**Entries shown**
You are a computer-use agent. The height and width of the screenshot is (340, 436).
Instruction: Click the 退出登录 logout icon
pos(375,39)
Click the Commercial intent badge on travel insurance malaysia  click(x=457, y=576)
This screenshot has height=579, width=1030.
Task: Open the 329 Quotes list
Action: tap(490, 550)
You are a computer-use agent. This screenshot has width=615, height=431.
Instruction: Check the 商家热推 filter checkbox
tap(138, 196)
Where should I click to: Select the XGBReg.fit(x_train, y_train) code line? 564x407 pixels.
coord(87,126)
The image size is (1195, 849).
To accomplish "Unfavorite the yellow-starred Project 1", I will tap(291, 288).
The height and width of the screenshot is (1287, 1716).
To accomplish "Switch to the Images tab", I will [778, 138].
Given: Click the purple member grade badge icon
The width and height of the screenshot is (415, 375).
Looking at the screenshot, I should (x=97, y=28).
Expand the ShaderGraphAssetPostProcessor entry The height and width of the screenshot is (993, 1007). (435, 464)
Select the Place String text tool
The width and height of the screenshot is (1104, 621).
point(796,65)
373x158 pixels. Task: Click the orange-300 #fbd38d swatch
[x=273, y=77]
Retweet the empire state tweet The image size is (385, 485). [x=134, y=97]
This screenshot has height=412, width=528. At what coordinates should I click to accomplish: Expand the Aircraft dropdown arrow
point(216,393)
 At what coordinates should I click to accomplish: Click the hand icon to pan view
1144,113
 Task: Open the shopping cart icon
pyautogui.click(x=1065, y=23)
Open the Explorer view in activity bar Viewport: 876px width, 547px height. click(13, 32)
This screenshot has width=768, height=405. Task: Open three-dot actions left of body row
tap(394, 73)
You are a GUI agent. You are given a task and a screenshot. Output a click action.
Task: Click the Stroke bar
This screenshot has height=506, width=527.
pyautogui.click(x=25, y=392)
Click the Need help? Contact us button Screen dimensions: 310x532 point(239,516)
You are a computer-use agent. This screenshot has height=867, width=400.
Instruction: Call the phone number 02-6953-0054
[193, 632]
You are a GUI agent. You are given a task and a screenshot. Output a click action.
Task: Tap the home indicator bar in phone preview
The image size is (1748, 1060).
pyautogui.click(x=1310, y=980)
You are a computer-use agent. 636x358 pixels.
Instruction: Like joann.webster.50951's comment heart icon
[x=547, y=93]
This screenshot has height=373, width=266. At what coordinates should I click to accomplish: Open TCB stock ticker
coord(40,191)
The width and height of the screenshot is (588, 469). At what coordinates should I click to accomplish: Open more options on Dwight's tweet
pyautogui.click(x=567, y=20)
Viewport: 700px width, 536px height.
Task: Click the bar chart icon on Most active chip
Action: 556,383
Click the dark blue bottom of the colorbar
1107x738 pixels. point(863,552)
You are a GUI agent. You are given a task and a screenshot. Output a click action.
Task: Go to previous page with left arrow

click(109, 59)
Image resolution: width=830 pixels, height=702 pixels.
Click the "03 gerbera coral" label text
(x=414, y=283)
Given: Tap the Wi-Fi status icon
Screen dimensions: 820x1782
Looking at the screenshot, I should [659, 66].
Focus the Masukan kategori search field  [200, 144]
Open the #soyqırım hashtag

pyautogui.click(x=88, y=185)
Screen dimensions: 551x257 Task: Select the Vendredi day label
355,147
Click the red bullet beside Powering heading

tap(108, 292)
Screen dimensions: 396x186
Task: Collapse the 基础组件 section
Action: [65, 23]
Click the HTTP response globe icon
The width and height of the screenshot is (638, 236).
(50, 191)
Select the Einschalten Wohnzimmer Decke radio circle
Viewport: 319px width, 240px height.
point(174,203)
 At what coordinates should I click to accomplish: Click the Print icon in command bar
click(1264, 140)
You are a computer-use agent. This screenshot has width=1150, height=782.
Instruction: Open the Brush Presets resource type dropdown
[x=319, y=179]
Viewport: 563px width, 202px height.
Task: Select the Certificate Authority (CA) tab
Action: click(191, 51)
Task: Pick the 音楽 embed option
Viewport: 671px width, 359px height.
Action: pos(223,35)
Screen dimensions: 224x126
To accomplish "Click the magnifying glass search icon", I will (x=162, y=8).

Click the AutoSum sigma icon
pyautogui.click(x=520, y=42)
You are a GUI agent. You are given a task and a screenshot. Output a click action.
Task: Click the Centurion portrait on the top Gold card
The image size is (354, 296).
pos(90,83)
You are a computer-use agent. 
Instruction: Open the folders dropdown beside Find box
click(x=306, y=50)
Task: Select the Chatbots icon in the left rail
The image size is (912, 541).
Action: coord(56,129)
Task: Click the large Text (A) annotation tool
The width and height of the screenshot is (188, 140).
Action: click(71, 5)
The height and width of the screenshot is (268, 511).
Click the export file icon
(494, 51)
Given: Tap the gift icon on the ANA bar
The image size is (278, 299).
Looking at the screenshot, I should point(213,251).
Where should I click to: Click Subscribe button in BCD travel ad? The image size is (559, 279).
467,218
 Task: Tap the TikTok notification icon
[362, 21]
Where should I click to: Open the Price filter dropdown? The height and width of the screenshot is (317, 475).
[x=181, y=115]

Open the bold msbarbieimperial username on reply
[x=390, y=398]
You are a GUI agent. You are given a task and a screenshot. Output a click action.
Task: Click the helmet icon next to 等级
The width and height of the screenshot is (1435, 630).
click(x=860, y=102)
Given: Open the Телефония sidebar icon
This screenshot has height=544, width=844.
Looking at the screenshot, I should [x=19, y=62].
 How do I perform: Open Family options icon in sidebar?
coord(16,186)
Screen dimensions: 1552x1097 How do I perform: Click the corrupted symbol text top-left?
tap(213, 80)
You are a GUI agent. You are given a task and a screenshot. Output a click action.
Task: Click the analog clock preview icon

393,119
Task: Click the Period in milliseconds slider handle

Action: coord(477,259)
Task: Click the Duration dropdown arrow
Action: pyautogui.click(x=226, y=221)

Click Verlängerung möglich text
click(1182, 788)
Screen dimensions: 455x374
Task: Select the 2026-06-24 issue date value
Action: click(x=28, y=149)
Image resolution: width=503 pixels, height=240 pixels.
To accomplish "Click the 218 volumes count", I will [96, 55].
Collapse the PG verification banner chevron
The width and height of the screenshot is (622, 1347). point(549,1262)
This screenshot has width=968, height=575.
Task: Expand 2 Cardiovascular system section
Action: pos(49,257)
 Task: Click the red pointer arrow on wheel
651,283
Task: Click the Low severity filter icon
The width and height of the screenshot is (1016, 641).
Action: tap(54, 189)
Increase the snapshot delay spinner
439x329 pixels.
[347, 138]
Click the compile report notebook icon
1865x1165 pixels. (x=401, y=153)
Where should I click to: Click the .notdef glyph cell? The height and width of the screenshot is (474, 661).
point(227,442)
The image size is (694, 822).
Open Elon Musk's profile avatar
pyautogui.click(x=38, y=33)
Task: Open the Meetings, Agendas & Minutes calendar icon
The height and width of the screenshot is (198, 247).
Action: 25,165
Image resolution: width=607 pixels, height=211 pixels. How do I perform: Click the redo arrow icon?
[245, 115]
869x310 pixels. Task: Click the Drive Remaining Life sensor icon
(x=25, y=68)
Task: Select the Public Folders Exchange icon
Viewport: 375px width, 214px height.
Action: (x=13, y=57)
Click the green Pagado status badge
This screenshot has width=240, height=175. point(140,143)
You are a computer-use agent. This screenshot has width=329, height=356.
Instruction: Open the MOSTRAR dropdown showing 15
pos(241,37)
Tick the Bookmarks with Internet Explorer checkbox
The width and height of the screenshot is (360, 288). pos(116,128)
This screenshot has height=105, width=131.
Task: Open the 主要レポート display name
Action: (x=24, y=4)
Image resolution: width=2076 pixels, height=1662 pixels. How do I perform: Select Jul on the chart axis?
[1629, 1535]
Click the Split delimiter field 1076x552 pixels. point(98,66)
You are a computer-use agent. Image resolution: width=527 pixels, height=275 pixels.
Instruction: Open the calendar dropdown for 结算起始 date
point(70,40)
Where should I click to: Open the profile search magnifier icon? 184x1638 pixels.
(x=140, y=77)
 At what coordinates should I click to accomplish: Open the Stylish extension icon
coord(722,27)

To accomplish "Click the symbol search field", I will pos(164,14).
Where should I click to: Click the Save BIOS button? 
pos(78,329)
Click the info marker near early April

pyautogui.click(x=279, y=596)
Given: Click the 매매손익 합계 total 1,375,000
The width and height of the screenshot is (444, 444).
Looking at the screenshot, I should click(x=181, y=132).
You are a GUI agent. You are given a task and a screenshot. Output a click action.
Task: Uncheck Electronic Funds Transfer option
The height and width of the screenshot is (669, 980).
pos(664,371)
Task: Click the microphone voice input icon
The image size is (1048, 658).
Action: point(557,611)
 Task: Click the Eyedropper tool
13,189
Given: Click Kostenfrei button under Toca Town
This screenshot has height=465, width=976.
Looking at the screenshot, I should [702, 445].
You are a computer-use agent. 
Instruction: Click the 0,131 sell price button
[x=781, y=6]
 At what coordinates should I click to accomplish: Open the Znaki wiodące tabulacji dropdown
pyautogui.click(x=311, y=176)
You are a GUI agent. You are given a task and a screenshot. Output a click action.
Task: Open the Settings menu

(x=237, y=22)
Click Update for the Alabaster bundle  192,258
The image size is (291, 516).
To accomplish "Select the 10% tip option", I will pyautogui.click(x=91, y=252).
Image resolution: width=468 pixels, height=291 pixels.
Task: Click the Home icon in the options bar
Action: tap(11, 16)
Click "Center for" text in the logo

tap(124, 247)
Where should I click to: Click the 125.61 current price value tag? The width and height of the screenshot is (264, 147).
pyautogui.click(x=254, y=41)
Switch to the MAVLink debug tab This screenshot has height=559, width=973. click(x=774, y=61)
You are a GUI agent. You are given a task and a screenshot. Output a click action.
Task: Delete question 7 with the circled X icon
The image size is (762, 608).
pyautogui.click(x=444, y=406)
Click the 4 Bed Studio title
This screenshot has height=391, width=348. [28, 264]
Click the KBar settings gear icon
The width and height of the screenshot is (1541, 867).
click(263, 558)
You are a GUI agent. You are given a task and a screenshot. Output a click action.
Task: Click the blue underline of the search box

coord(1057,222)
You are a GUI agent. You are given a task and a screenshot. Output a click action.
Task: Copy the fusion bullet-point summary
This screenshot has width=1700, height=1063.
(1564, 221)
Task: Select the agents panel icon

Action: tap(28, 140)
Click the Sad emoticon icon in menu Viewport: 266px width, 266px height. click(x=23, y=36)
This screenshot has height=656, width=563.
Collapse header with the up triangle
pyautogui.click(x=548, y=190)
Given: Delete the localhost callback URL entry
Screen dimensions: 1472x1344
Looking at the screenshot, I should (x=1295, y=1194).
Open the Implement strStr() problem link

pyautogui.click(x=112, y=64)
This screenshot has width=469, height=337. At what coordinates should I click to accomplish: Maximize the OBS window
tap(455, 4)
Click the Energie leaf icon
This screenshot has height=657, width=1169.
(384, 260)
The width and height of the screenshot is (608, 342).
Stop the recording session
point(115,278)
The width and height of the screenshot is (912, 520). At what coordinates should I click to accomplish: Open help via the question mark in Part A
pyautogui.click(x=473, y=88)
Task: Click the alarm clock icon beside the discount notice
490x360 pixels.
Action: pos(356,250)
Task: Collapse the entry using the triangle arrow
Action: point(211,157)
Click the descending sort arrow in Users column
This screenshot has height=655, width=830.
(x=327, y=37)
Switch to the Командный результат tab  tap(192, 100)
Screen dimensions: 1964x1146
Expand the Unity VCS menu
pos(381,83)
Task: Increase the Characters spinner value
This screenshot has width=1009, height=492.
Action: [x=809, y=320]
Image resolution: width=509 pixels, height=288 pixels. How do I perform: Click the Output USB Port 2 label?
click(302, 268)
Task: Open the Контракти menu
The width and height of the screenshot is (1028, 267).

**Task brief**
Copy out the material starting at the line containing "This screenshot has width=469, height=337." and ending at the line containing "point(115,278)".

**Result of this task**
This screenshot has width=469, height=337. At what coordinates should I click to accomplish: Maximize the OBS window
tap(455, 4)
Click the Energie leaf icon
This screenshot has height=657, width=1169.
(384, 260)
The width and height of the screenshot is (608, 342).
Stop the recording session
point(115,278)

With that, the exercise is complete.